While I’m telling you about this place I should also mention that this was after we saw the Japanese Tea Gardens. While visiting the soothing calm of tranquil gardens, everyone decided to get something alcoholic, so I followed along in high hopes of actually eating somewhere within the city. And we did. The Buena Vista was stationed along a road just before the piers. It was there at the table that everyone decided they wanted to do something else alcoholic for the next day in the city: They wanted to visit the wineries. Napa Valley, Beringer, and even the Francis Ford Coppola Vineyard were on their list of wineries to stop off at. Considering that I had already indulged my wishes to see Alcatraz, I decided to tag along and see if I could get on one of the vineyard tours. After the choice had been made (and we had finished dinner) we left the Buena Vista Café and strolled around the city to get a glance at life after the sun had set. We didn’t go anywhere particularly interesting, or lively, but we did come across a small gallery that was currently showcasing some artwork by Marc Chagall. Marc Chagall had painted a series of dark paintings during a stay in Russia, and those pieces were about to be put on display. As a result everyone was in the grips of his works. The paintings we glanced at in this gallery were not those understated pieces, but rather some of his more recognized works. Colorful and bright, the reds, oranges and blues of these paintings seemed to wash and run into one another. Misty clouds of liquid sunshine composed the visages of famous musical icons like The Beatles and renowned landmarks like the Golden Gate Bridge. Chagall’s overstatement of the bluntly obvious though had turned McCartney’s rosy smile into a sneering grimace more characteristic of the Joker. These pieces were totally unlike the works currently being popularized in the paper. It was in those paintings from Russia that dark figures and harshly beautiful women haunted Chagall’s mind.
It was an understatement of his work, and seeing his work was an understatement of my trip.

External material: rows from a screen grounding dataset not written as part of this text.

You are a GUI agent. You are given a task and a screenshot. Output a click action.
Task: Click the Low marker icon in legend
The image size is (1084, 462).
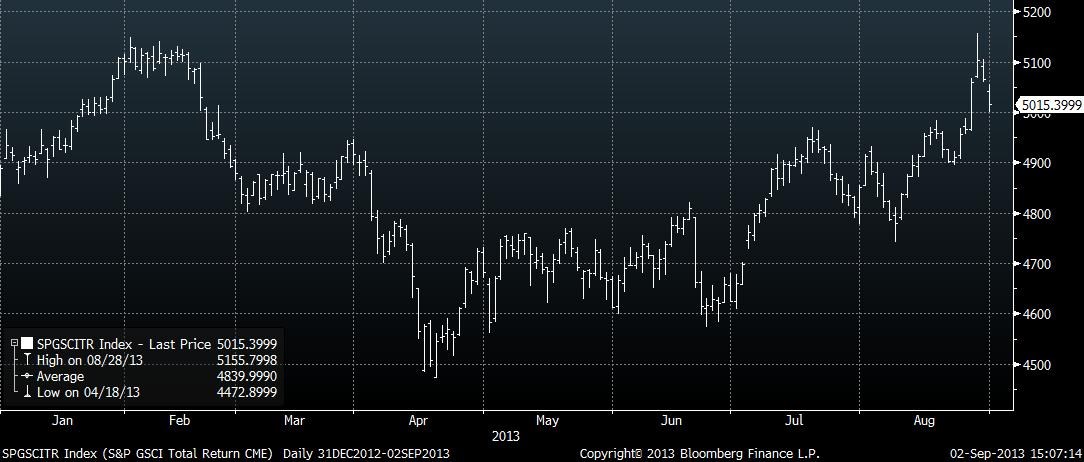click(x=27, y=391)
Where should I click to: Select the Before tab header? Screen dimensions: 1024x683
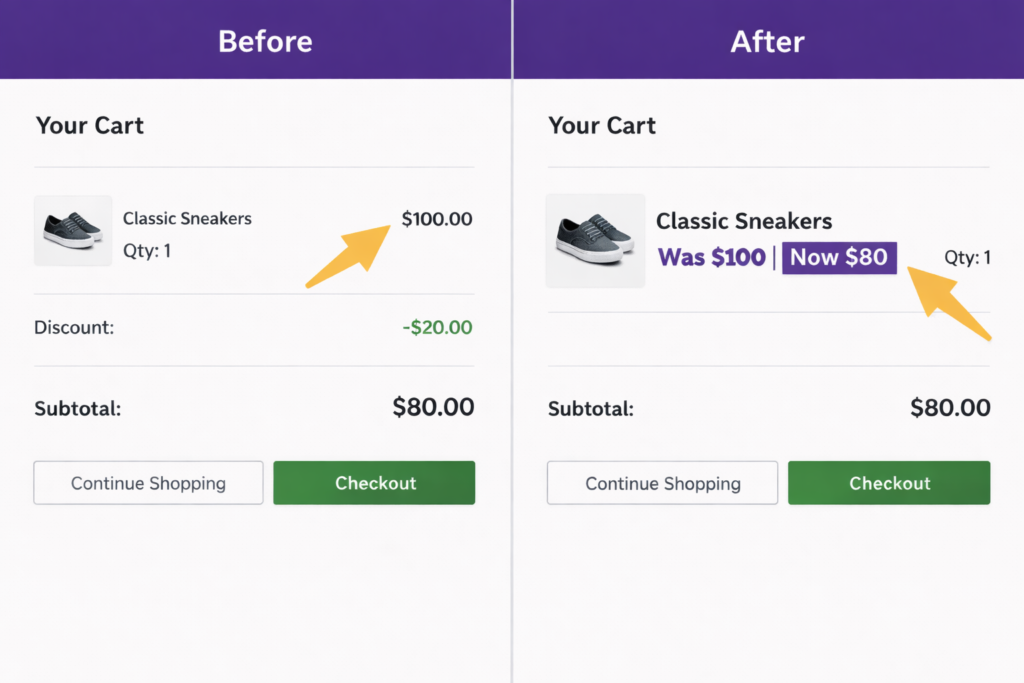[265, 41]
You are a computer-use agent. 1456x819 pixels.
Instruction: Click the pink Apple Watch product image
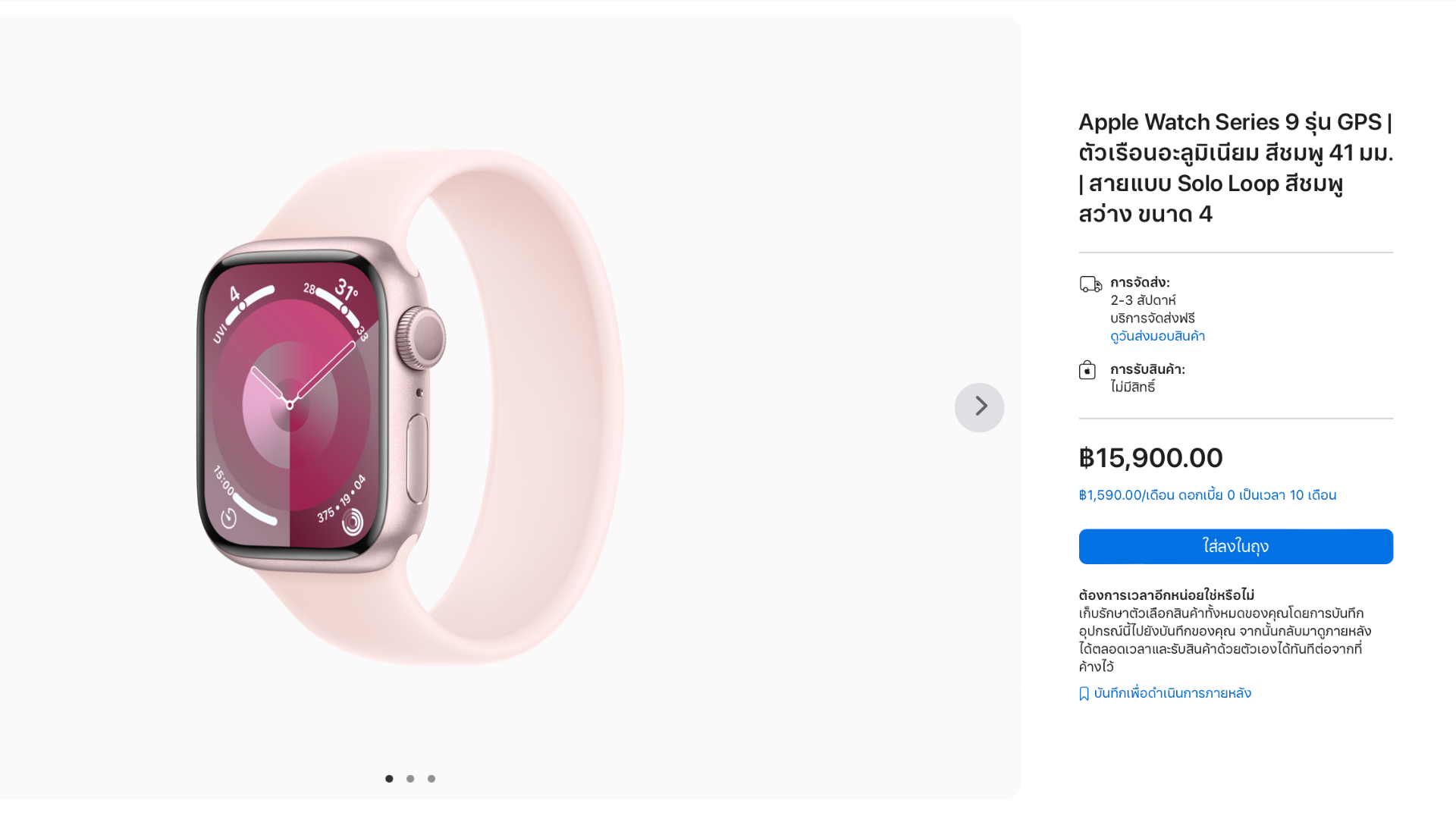click(x=410, y=407)
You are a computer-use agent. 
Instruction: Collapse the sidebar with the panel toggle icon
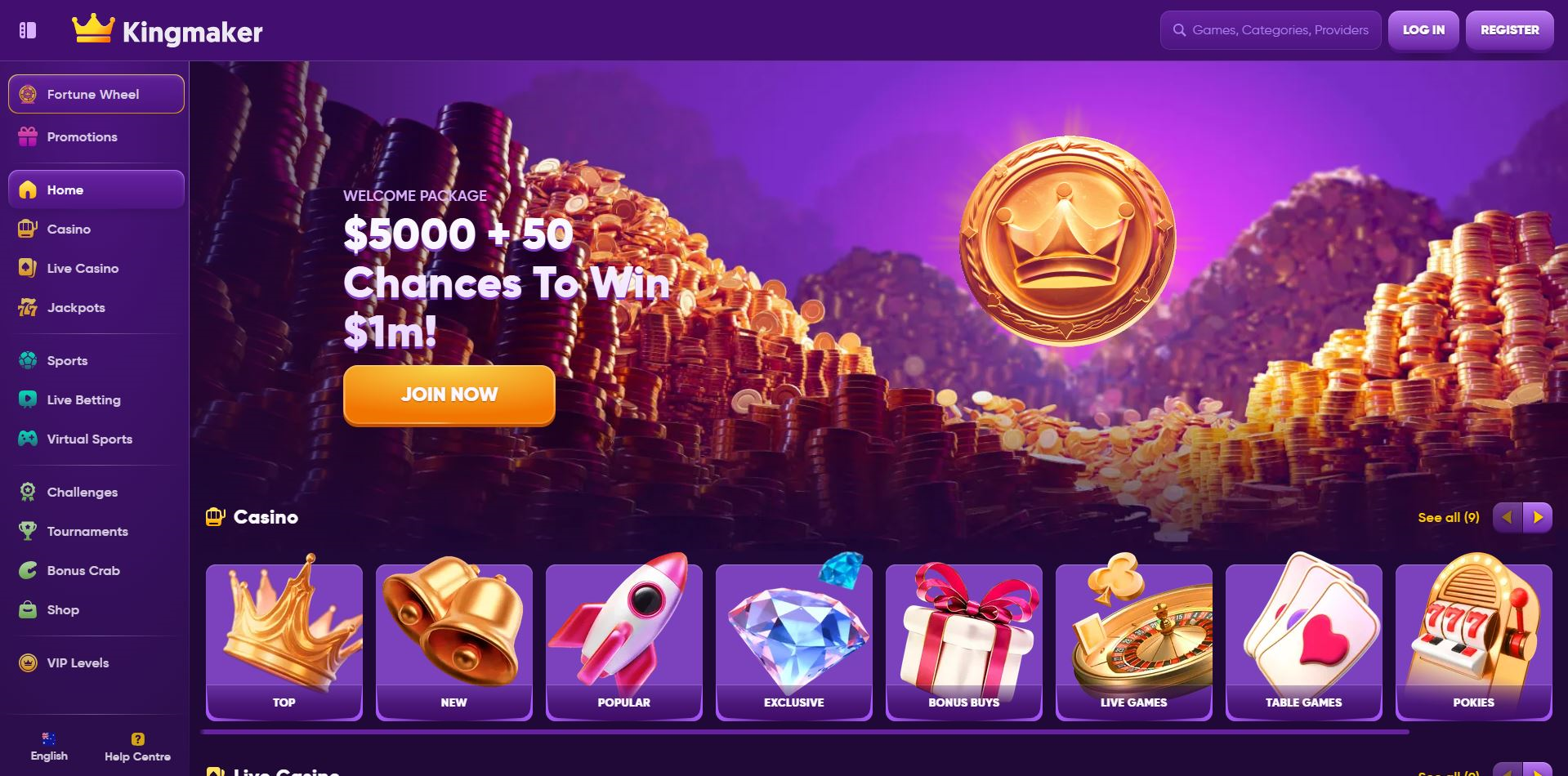coord(28,30)
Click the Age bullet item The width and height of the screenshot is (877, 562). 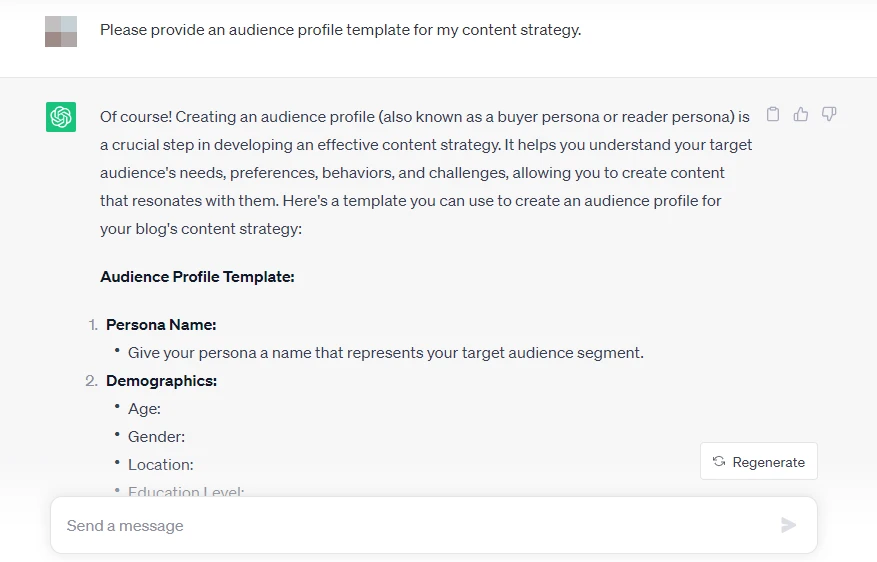(x=144, y=409)
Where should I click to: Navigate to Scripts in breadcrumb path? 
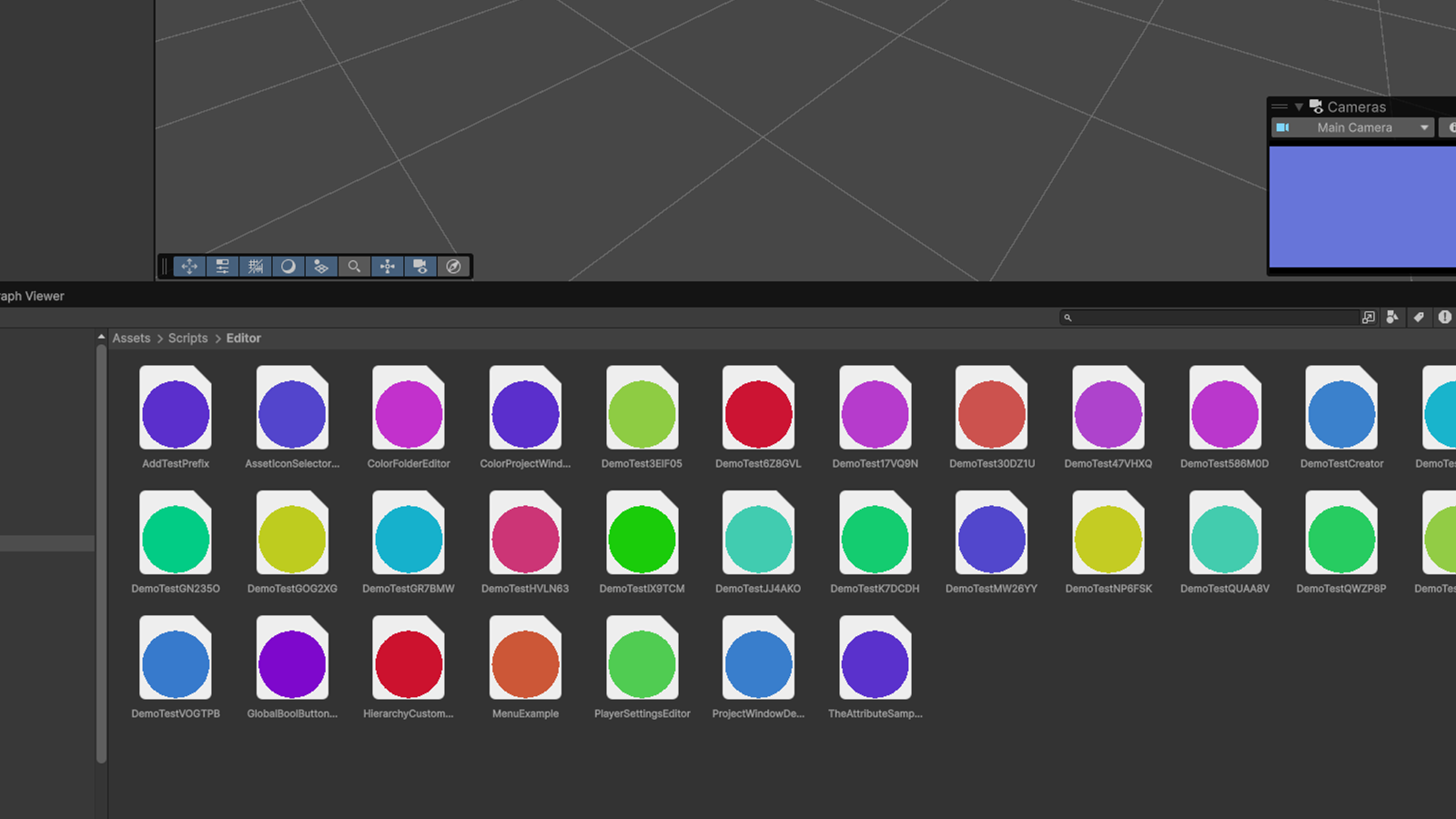click(x=187, y=339)
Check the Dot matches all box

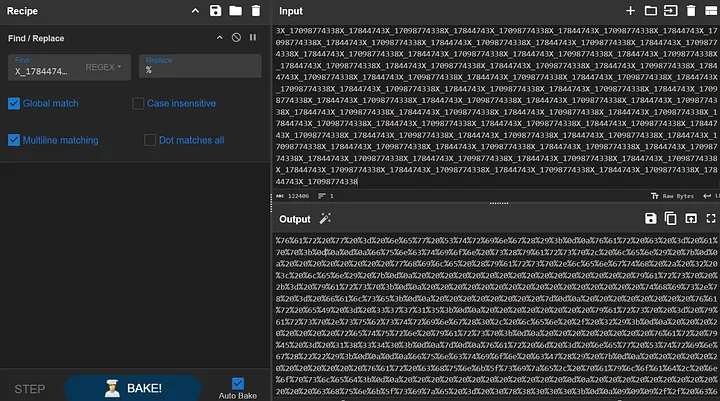click(x=150, y=140)
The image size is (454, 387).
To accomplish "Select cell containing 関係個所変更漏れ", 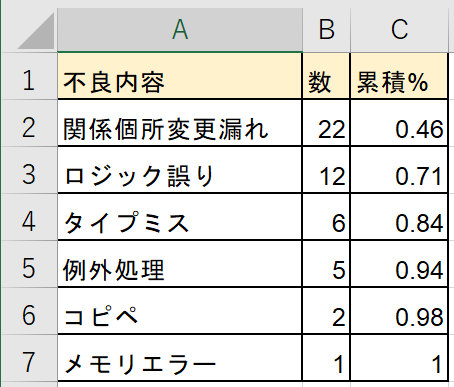I will point(180,123).
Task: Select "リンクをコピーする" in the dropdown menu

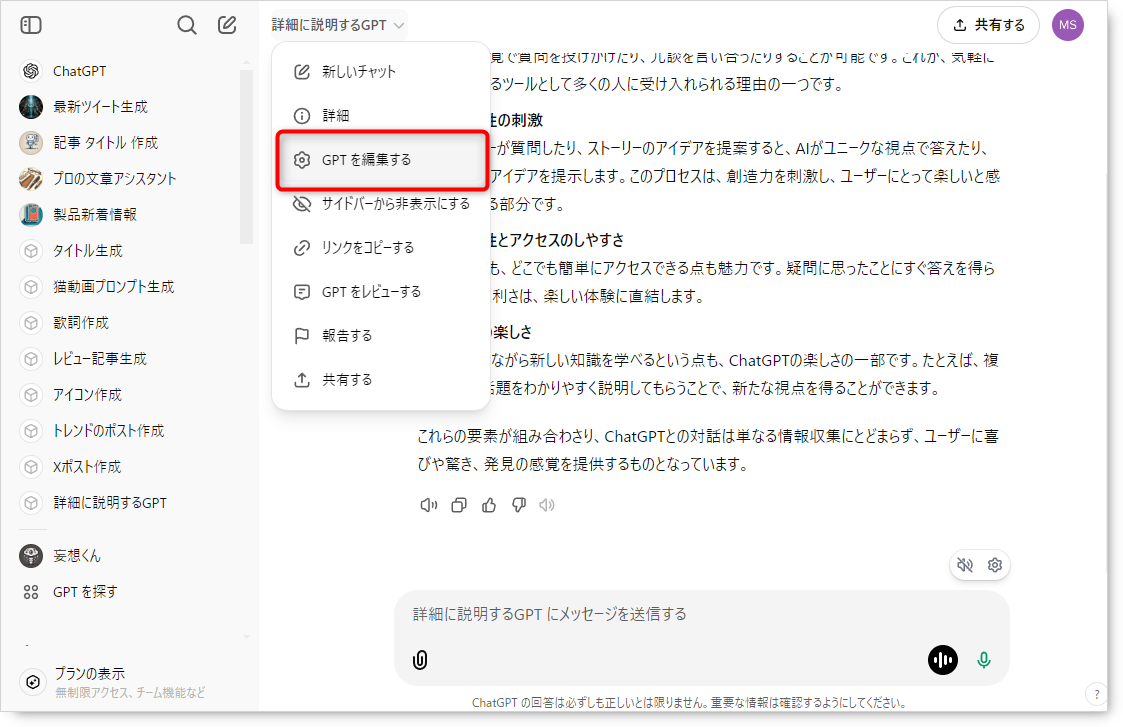Action: [x=367, y=248]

The following day we drove out to the Wine Country to see if it was at all possible to go on a Wine Tasting Tour of the vineyards. My family felt that it was completely plausible for these wineries to hand out free bottles of wine to anyone who happened to stumble upon their grounds. Moreover, they had planned to find this one particular vineyard whose name escapes me now. At any rate, we set off to find the wineries and to go on a tour. Hours and hours of driving produced no sign of that particular vineyard; yet, it did provide a fine tour of the countryside. Sure, I was in throes of boredom sitting there in that car looking for a vineyard that was starting to seem non-existent. But the countryside was beautiful. It was green and lush, and the plains of the valley rose and descended in hills and expanses. Now that I’m sitting here typing up this description of the countryside, I’ve come to wish that I had brought a camera of my own to take pictures of the land. Finally, after a time, they decided to stop at the Beringer winery and take their tour.
When we got out at the Beringer Vineyard I couldn’t help but be reminded of Willy Wonka and the Chocolate Factory. I suppose the best word to describe the winery is “whimsical”. It had such a surreal personality. It was like the winery was slightly stationed in the real world and slightly in the bizarre. Some of the more fantastic elements included winding cobblestone paths that led into twisting stairs and large looming wooden doors that opened up into barrel-laden rooms. I kept looking around to see if I could find any surly Oompa Loompas stumbling around. Sadly, I only found half-hearted employees. Also disappointing was missing the final tour of the day. We had spent so long driving around looking for this unknown vineyard that we missed the other vineyard’s tours. Still, my dad decided to get some wine while he was there, and we found a good Mexican restaurant on the way back. So…it wasn’t an utter loss.